Indymedia, campanello d'allarme
Ciò che è accaduto ad Indymedia mette in luce alcuni aspetti che è bene riconoscere al fine di agire in modo efficace. Il sequestro del server in Inghilterra si inserisce nella logica della guerra permanente preventiva quale modello di gestione delle relazioni politiche e sociali su scala planetaria. Il Patriot Act ha trasformato ogni cittadino americano da soggetto detentore di diritti, il quale cede quote di rappresentanza, in soggetto da controllare e da ricondurre a standard comportamentali definiti, questo sì che è il Grande Fratello orwelliano. Con il sequestro del server di Indymedia il Patriot Act è andato molto più in là non solo intervenendo in un paese europeo, ancorché suo alleato in Iraq, ma intervenendo sulla rete di internet con una logica di controllo estensiva ed espansiva proporzionata alla sua potenza militare e alla sua prepotenza politica.

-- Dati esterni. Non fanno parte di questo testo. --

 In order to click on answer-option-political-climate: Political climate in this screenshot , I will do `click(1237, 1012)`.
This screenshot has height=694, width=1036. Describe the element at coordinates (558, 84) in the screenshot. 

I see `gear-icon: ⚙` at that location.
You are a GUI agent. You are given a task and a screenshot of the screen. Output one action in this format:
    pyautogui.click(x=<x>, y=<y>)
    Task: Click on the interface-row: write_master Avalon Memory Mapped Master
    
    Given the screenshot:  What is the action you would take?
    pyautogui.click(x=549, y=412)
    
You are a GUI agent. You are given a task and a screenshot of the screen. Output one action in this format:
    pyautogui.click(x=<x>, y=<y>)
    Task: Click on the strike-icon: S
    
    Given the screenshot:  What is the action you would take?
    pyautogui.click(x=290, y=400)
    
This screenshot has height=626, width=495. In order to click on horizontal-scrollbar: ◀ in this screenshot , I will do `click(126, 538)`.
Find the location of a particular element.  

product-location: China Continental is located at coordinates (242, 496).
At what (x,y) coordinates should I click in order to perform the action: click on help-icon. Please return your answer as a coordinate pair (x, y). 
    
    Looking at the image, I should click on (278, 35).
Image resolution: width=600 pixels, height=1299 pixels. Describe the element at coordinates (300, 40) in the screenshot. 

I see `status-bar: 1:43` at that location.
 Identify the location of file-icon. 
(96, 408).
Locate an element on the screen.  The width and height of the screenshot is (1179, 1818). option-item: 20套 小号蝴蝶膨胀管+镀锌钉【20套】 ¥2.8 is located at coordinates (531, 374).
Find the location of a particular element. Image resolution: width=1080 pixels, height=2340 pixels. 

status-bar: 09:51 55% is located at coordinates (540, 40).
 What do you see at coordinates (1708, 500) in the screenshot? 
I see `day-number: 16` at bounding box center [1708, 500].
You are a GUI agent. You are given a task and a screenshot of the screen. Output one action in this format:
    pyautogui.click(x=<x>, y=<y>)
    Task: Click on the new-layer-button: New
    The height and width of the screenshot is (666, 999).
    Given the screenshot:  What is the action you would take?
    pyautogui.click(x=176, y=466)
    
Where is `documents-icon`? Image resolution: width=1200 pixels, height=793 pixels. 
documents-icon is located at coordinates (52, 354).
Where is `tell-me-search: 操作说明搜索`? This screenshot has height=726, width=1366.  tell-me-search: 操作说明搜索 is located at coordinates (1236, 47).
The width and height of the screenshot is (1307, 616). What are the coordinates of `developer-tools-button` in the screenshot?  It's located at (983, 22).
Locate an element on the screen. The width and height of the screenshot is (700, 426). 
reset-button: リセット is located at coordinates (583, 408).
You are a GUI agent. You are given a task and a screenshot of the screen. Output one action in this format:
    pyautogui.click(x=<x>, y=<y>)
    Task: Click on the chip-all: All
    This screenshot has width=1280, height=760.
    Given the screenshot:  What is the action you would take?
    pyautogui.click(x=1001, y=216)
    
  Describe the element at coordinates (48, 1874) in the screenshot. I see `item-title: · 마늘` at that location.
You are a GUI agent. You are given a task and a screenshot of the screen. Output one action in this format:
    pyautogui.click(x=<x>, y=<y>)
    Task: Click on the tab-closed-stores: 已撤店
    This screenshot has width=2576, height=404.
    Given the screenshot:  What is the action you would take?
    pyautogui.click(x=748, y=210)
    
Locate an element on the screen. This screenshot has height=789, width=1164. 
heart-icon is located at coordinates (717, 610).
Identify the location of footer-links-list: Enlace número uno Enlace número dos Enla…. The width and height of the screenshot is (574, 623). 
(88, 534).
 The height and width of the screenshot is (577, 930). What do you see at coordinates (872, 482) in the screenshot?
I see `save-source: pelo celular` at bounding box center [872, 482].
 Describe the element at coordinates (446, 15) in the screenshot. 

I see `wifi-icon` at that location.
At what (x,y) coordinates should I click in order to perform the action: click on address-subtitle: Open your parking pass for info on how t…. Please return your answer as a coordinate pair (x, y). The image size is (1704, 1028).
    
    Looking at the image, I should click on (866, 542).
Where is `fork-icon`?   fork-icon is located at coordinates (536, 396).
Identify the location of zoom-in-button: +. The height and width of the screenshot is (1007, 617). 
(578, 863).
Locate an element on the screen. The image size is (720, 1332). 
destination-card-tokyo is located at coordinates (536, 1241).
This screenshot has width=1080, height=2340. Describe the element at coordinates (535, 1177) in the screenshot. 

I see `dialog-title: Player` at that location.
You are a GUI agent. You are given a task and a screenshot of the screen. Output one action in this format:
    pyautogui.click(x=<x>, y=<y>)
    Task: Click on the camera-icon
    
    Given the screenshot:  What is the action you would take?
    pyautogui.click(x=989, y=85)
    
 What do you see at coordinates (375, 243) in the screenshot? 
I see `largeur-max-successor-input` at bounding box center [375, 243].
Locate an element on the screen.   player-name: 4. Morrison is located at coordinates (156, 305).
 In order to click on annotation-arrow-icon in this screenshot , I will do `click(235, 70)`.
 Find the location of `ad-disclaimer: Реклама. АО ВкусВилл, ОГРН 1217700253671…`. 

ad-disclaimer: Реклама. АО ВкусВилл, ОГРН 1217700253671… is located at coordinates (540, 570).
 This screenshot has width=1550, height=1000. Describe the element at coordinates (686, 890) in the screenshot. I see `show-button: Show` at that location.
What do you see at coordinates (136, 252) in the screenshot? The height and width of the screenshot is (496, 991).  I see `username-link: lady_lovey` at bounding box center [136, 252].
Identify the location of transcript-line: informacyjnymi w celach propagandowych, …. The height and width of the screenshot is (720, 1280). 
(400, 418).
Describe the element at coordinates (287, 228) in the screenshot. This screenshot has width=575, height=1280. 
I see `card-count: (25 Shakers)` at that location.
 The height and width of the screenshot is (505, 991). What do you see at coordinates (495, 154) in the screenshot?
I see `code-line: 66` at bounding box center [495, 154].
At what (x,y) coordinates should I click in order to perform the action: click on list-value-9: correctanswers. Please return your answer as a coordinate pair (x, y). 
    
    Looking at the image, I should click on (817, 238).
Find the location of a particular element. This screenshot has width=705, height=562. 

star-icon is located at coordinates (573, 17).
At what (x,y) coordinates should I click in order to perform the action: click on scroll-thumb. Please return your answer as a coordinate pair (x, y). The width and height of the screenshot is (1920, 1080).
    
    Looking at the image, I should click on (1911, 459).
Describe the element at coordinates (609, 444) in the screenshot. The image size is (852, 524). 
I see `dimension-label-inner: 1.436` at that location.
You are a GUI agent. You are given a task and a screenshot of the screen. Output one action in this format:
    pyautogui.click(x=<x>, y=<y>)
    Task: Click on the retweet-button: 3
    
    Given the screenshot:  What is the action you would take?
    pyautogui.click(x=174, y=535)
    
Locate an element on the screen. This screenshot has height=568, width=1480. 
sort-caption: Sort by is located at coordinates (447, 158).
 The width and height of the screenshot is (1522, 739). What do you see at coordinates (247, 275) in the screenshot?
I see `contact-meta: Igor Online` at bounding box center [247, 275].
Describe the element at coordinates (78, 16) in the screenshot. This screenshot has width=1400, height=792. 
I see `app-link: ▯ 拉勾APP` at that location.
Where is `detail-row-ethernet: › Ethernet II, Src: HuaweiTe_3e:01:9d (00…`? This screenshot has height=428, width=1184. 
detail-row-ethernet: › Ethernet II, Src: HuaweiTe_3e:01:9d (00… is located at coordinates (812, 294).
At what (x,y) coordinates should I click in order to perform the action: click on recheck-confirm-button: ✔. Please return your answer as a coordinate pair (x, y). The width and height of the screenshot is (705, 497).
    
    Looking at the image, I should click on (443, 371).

Anche le componenti più avvertite nel centrosinistra, italiano ed europeo, hanno sottovalutato e relativizzato ciò che è accaduto, non capendo che la cosa ha una immediata implicazione politica e costituisce un precedente che riguarda la libertà di tutti. Non basta reagire sottoscrivendo a decine di migliaia la petizione contro la Legge Urbani, che equipara il Peer to Peer alla pirateria, o a centinaia di migliaia, in Europa, contro la proposta di brevettabilità del software: la libertà nella rete e la libertà della rete rischiano di essere comunque compromesse.
Una delle questioni rimaste aperte per la seconda sessione del WSIS a Tunisi 2005 (la conferenza mondiale dell'ONU sulla società dell'informazione) è la questione della «governance» della rete e a questo punto è evidente che non sono solo i paesi autoritari, come Cina ed Iran, a volere un controllo diretto della rete da parte degli stati. E' bene dar vita ad un'azione capace di coinvolgere l'Europa e le sue istituzioni, a partire dal suo Parlamento. Se due terzi dei parlamentari europei sottopongono alla Commissione presieduta da Barroso una proposta di direttiva, la Commissione deve istruire una proposta da portare al Parlamento, se il popolo della rete saprà sensibilizzare i parlamenti ed i parlamentari europei sarà possibile avere una maggioranza qualificata che approvi un testo per il pluralismo informatico e la libertà dell'alfabeto telematico, ma anche per l'indipendenza della rete e per una «carta dei diritti» degli utenti della rete, un vero e proprio «Bill of Rights» per internet.
Occorre insomma che le sensibilità sociali, culturali ed imprenditoriali legate alla critica dei brevetti e della proprietà intellettuale per il mondo immateriale in connessione planetaria, vera e propria impresa cognitiva collettiva, abbiano la consapevolezza di doversi costituire come un blocco sociale per l'innovazione qualitativa, protagonista della definizione delle regole costitutive per le relazioni sociali nell'era digitale. Altrimenti anche i loro interessi e le loro pratiche particolari non avranno a lungo cittadinanza.